The decision is a major victory for President Obama as the Affordable Healthcare Act, or Obamacare, is his key policy achievement as president.
In a 5-4 ruling based on the power of Congress to impose taxes, the nation’s highest court preserved the law’s “individual mandate” requiring that most Americans obtain health insurance by 2014 or pay a tax.
The justices also preserved, with some changes, a provision of the law expanding the Medicaid health insurance program for the poor. Conservative Chief Justice John Roberts, a Bush appointee, wrote the decision for the majority.
The decision stunned Republicans who hoped the law would be overturned.
In a statement following the court’s ruling, the President urged politicians to move past the debate. “The highest court in the land has now spoken. We will continue to implement this law and we’ll work together to improve on it where we can,” Obama said.
The decision is another blow to the Romney campaign. Romney now has to campaign on repealing the national healthcare law that is based, in large part, to his own policy which he touted heavily as governor.
Earlier in the week, the court’s nullification of most of Arizona’s immigration law put Romney on the defensive because he made the Arizona law a centerpiece of his primary campaign.
Despite the court’s ruling, Georgia Governor Nathan Deal says the state will not move forward on major healthcare issues yet.
“The taxpayers of the state of Georgia will be paying as federal taxpayers to support the expansions of other states,” Deal said. “And if ours are excluded, that’s certainly a question we would have to ask if that is prudent.”
Georgia’s Senators released statements in reaction to the Supreme Court’s decision.
“I am sorely disappointed that the Court has upheld the individual mandate as a legal tax on the American people,” Isakson said.
Chambliss’s statement addressed the tax aspect as well. “This law adds new taxes on an already overtaxed population, and adds regulation to an already over-regulated industry.”
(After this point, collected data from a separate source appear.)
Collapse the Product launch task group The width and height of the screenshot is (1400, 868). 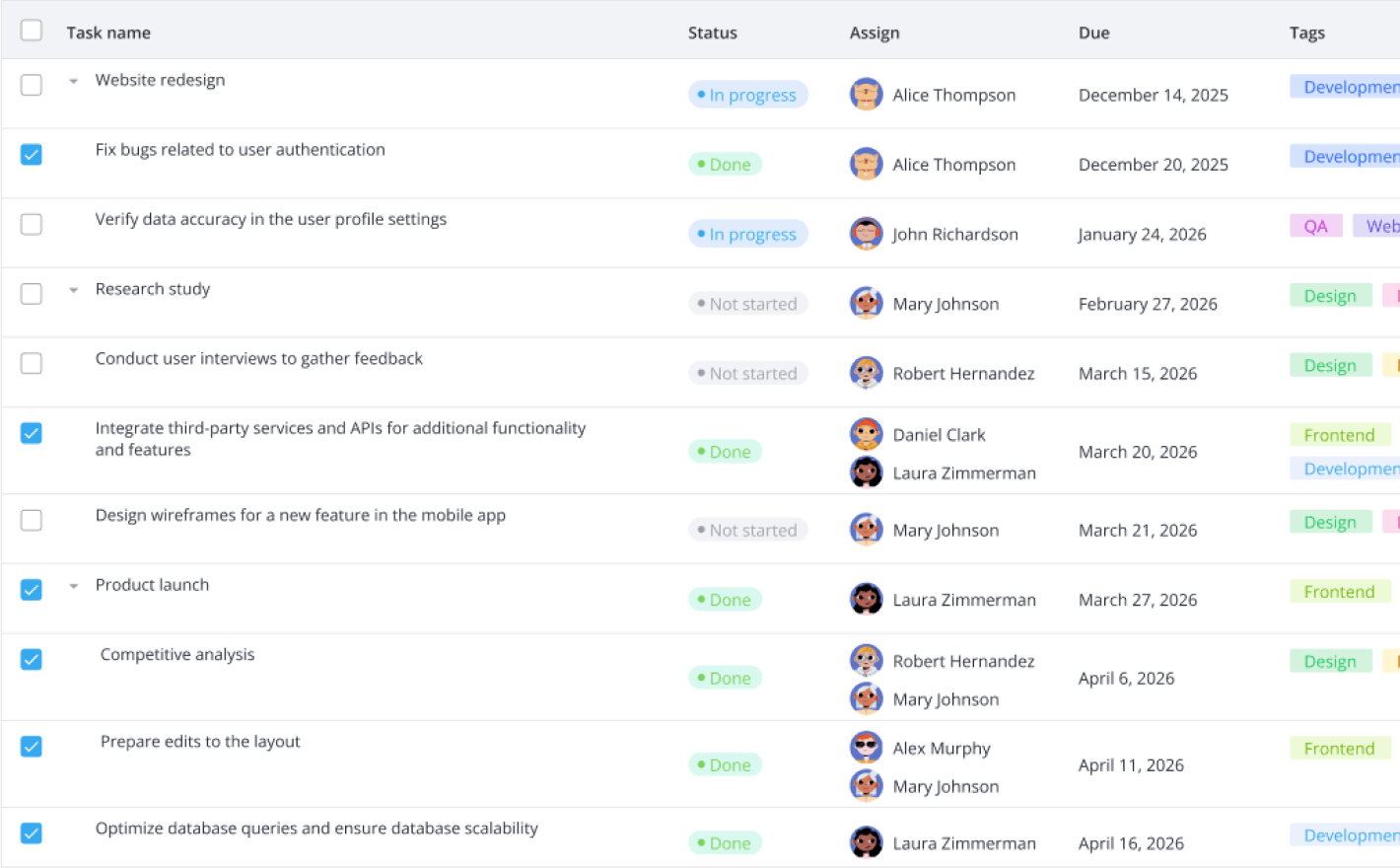point(74,586)
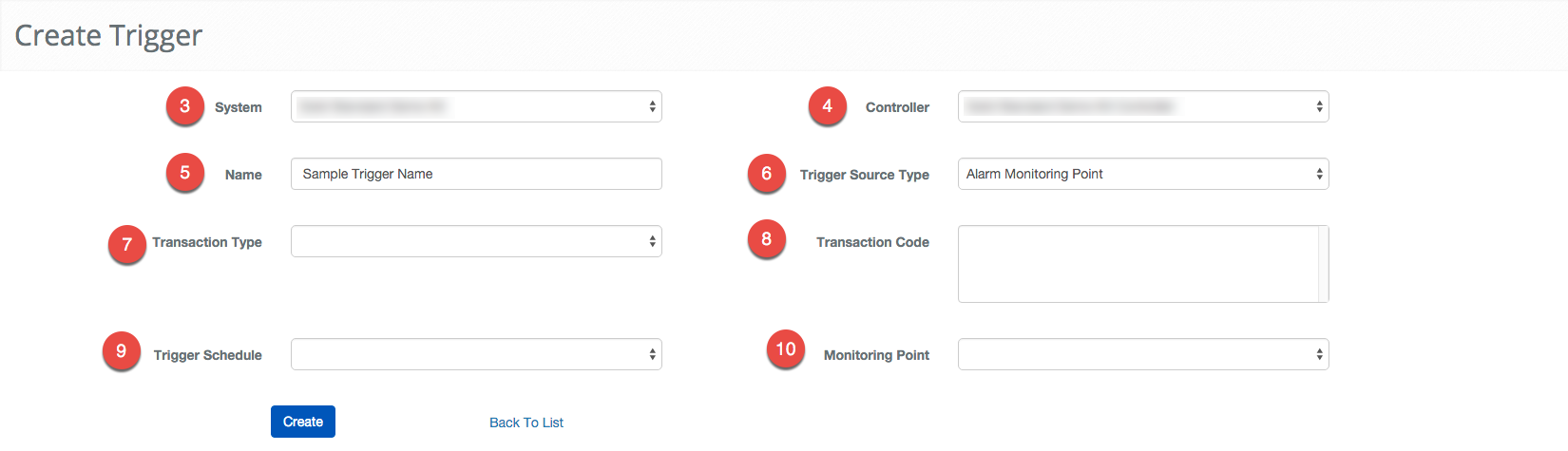Click inside the Transaction Code list box
The height and width of the screenshot is (451, 1568).
pyautogui.click(x=1138, y=264)
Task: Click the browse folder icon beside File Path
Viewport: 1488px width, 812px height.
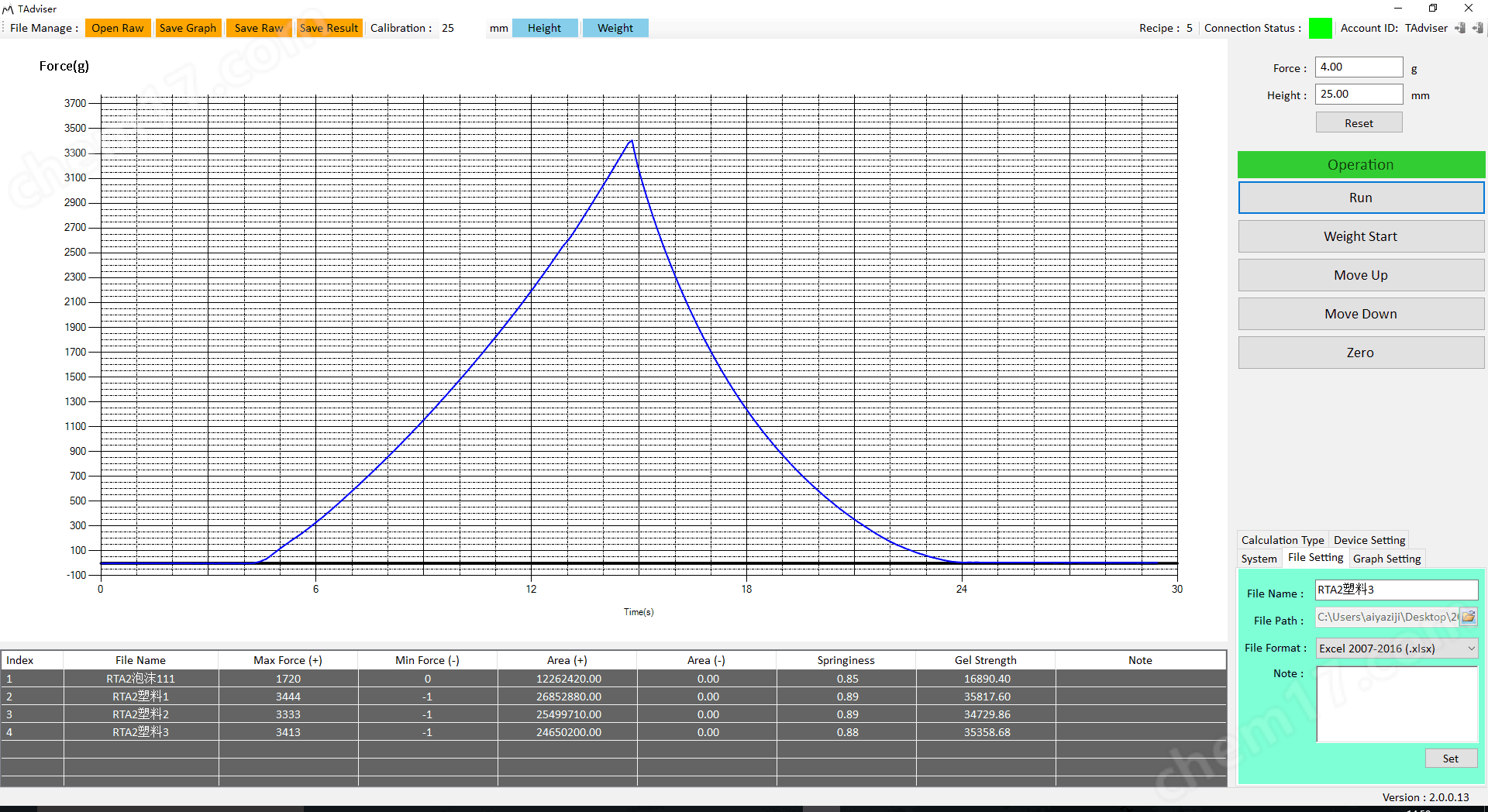Action: click(1469, 617)
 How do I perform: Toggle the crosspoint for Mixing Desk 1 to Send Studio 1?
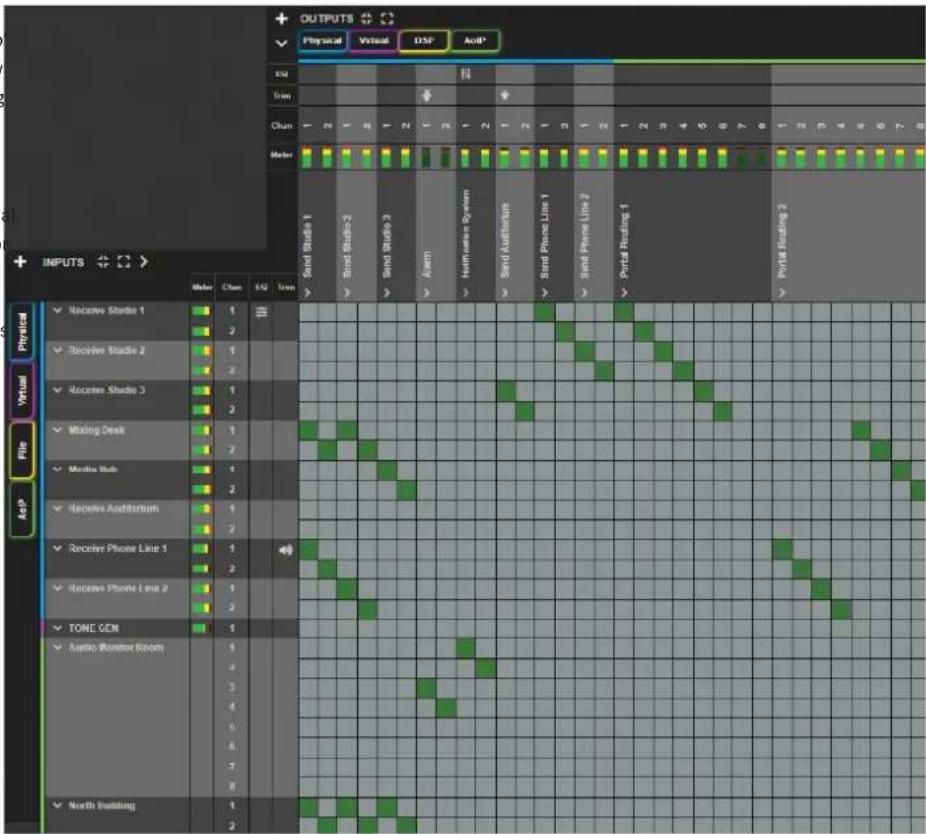coord(308,431)
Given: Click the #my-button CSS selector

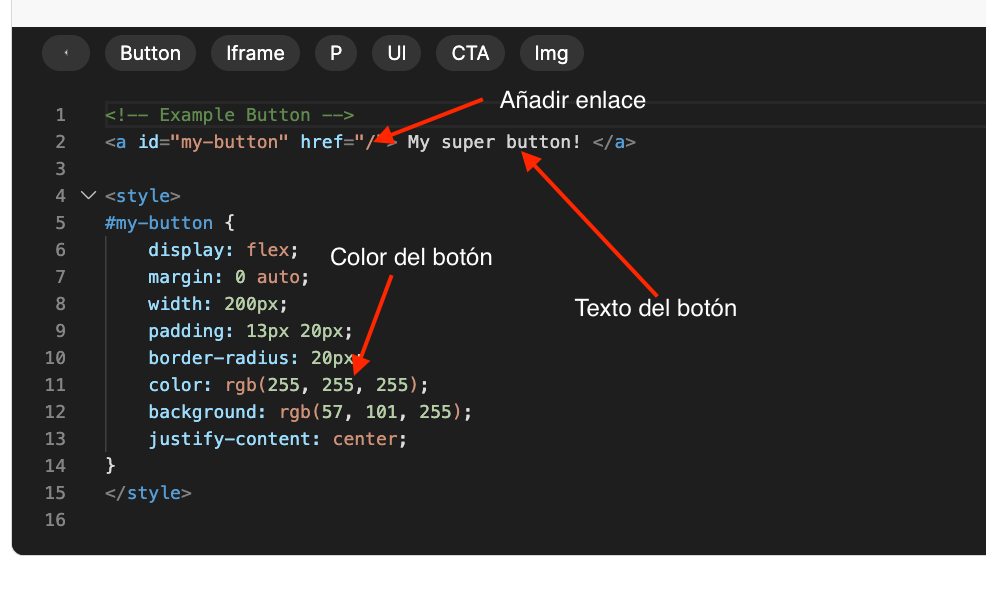Looking at the screenshot, I should [159, 222].
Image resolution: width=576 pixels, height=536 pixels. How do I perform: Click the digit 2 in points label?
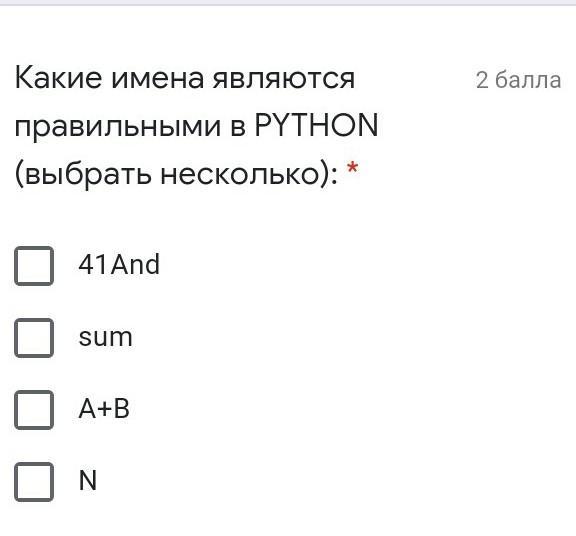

Libertarian Presidential nominee, Governor Gary Johnson released a statement critical of the court’s decision.
“It has been clear for a while that we need a new President and a new Congress. Now it appears we need a new Supreme Court. Whether the Court chooses to call the individual mandate a tax or anything else, allowing it to stand is a truly disturbing decision,”
Georgia must still wrestle with the issue of expanding Medicaid, which will be another polarizing political debate.